Similarly/additionally/alternatively, the workflow may be
constrained based on knowledge about the resource type required for
the workflow process. As another example, the constraint system may
refer to the knowledge base for rules or precedents on the types of
workflow structures that are hard to understand, such as workflows
that go back and forth between the same pair of participants a
number of times, or workflows that are prone to failure, such as
workflows in which multiple people are dependent on the action of a
single person and no alternative path is defined on default by that
single person. In the case of an in progress workflow, the
constraint system may interpret the conditions that the workflow is
operating currently, prior to modification, and then either
prohibit or advise against such actions being added as will violate
the conditions.
[0034] Hence the constraint system operates during the creation or
modification of a workflow, including the modification of an in
progress workflow, to determine the particular actions that can or
cannot be added or removed, the actors that can be the targets of
particular actions, and the resources that can be used by actions.
The constraint system may rely on the knowledge base to obtain user
profile information and roles associated with the user, and any
specifically expressed constraints that restrict the initiator and
targets for each action, so that the constraint system can
determine all the users in a specified role and all the roles that
a specified user may assume.
[0035] A specifically expressed constraint can be of the form:
given an actor, action type and step sequence, restrict the targets
of the action instance at runtime. The constraint system may rely
on the knowledge base to obtain the resources that may be used
within an action, with specifically expressed constrained similar
to those described for roles and actions. Other constraints may be
defined to restrict the workflow structures and shapes that should
be prohibited or advised against. A knowledge base 210 may be a
repository of information about actors and business policies, about
resources and actions, and about the structures or shapes of
interaction within a workflow that can cause failure or other
problems, and may be implemented as a file, database or other
suitable data store. The information stored in the knowledge base
may indicate the role and attributes of an actor. The knowledge
base may also provide hierarchical information so that the relative
positions of actors within an organization can be determined. The
knowledge base in one embodiment of the invention includes the
MICROSOFT ACTIVE DIRECTORY, however any directory or role service
or database may be used. The knowledge base may be used to
constrain (e.g., limit or restrict) workflow, as further described
below.

-*-

Please carry the passage about the workflow constraint system forward, picking up after its last sentence.

### Dataset content
-*-

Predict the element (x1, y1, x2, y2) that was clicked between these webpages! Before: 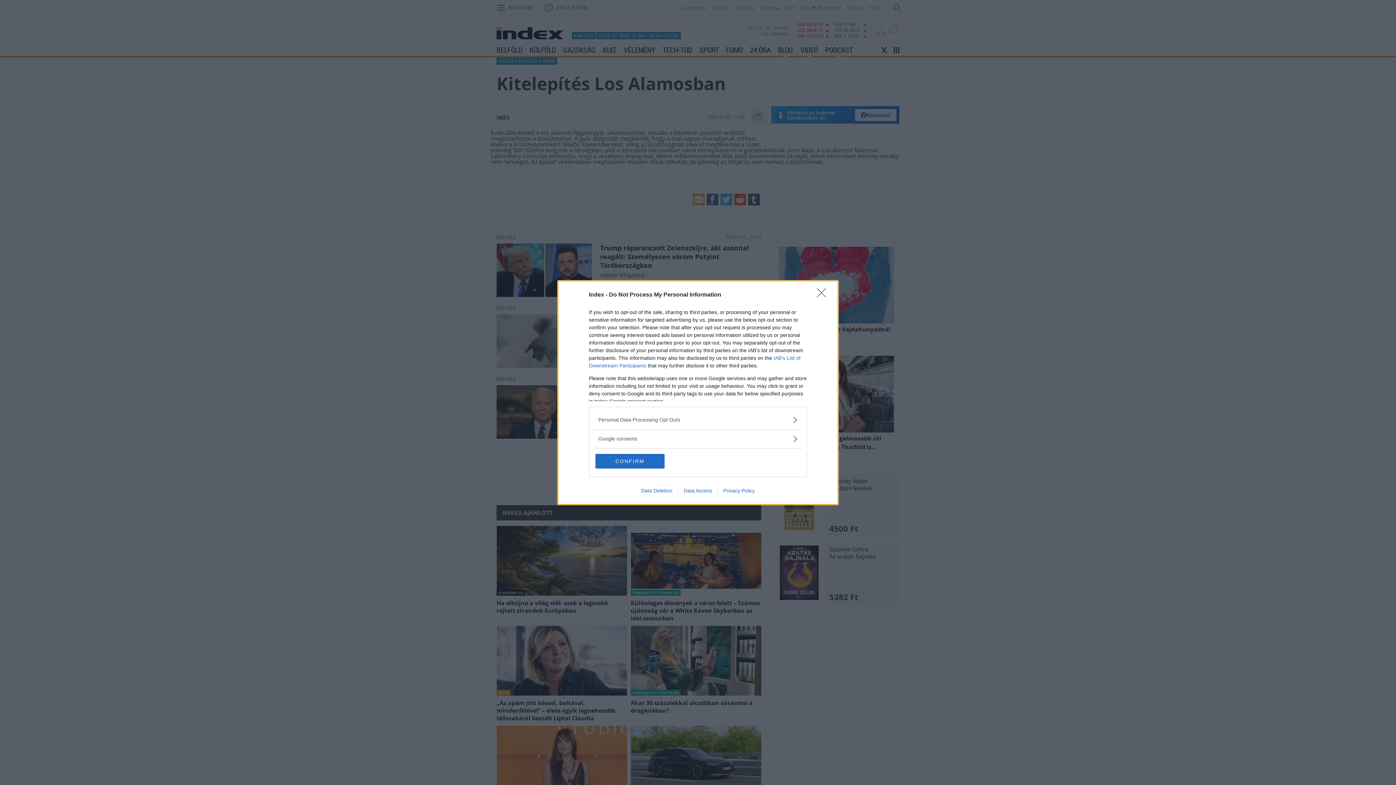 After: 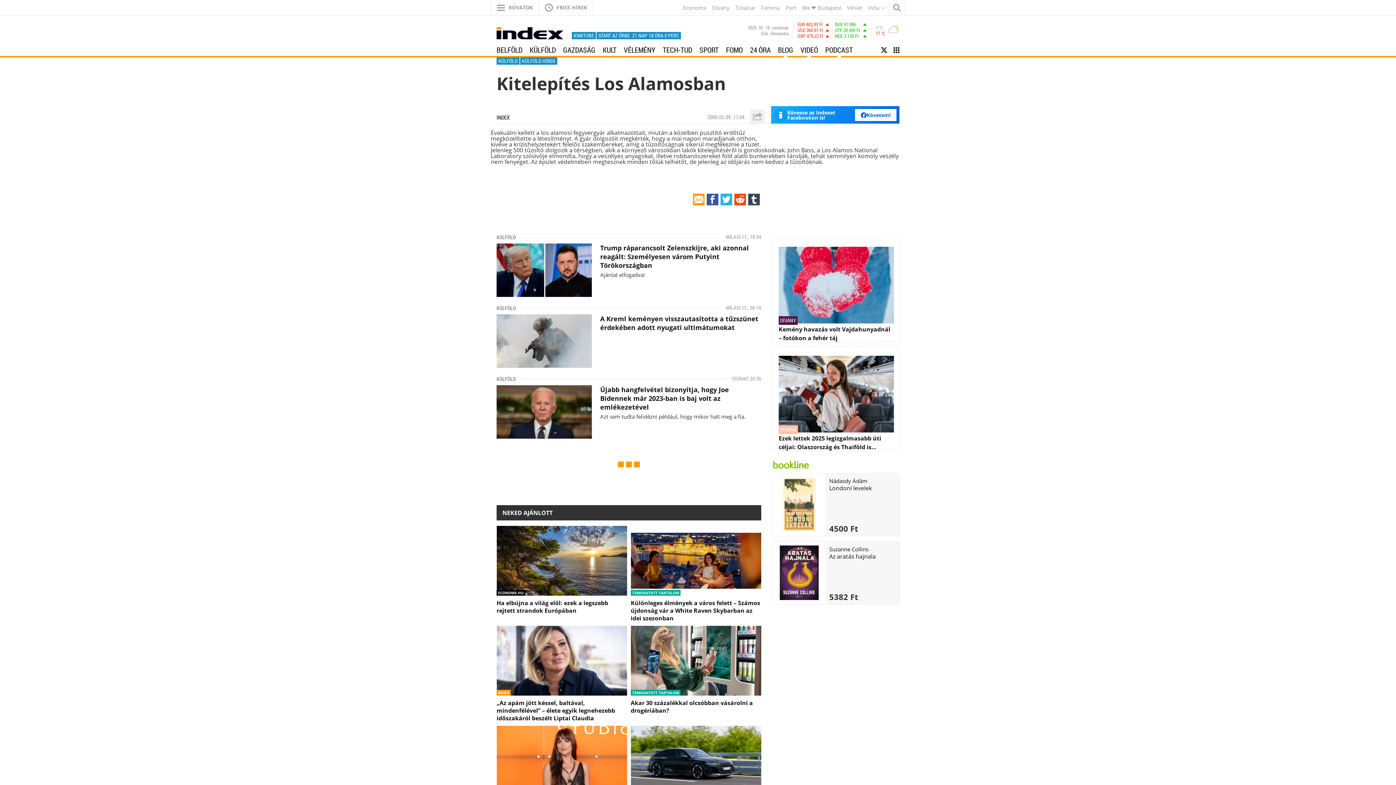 Action: bbox: (817, 288, 830, 302) label: Close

-*-

### Result
[0036] FIG. 3 is a block diagram illustrating the basic model of a
workflow system in accordance with the invention. A workflow 300
includes one or more actions such as Action 1 302 and Action 2
304.
[0037] An action such as Action 1 302 and Action 2 304 is a unit of
workflow. An action such as Action 1 302 and Action 2 304 may
contain one or more tasks. For example Action 1 302 includes Task 1
306, Task 2 308, and Task 3 310, and Action 2 304 includes Task 4
312 and Task 5 314. Tasks define work that needs to be done by the
participants (actors) in the workflow. A task is an interface
between an action and an actor and communicates what needs to be
done by the actor as part of the workflow. An actor such as Actor 1
316, Actor 2 318 and Actor 3 320 is an external entity that either
initiates a workflow or participates in a workflow. An actor can be
an initiator or a target. An actor who initiates an action is
called the owner of the workflow. For example, Actor 1 316 has
initiated Action 1 302 and is the initiator and owner of Action 1
302 and has assigned Task 1 306 to Actor 2 318, who is the target
of Task 1 306. Actor 2 318 has initiated Action 2 304 and thus is
the initiator of Task 4 312 and has designated Actor 3 320 as the
target of Task 4 312. An action can be initiated by an actor or by
a process. An actor may associate a resource to an action within a
workflow, disassociate a resource from an action within a workflow
and/or return a resource description given an action and a
workflow.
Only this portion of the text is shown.